Items from a data source
__________

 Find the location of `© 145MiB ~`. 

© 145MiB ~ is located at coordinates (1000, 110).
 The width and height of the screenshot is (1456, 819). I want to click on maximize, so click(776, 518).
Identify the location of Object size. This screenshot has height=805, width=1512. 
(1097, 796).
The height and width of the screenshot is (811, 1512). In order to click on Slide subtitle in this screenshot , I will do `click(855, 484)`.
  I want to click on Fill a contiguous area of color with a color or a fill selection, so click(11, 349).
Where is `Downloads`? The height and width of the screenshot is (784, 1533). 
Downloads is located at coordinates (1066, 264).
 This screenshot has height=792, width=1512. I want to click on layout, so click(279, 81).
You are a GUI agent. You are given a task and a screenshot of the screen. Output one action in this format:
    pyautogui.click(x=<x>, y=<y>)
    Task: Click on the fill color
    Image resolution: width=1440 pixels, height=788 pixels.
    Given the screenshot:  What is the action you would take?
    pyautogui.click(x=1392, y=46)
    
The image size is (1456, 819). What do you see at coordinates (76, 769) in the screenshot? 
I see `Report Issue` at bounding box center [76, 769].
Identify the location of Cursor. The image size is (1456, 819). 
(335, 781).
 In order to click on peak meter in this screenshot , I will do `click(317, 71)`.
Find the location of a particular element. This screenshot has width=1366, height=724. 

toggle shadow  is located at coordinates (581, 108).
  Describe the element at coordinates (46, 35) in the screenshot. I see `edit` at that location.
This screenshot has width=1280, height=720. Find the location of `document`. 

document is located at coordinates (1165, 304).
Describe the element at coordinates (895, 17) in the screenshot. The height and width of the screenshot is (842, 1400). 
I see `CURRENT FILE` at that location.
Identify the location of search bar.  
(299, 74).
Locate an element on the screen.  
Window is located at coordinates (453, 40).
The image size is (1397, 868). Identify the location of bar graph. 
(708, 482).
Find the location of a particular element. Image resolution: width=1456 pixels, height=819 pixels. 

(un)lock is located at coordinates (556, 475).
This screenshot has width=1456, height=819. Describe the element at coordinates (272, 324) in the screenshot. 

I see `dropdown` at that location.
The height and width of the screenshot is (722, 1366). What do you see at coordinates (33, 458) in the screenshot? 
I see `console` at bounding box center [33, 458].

__________

What is asked » Please pick out each line of the records above that contains the word "pixels" and copy it, treating case as significant.

Answer to the task »
    Image resolution: width=1440 pixels, height=788 pixels.
Find the location of a particular element. Image resolution: width=1456 pixels, height=819 pixels. 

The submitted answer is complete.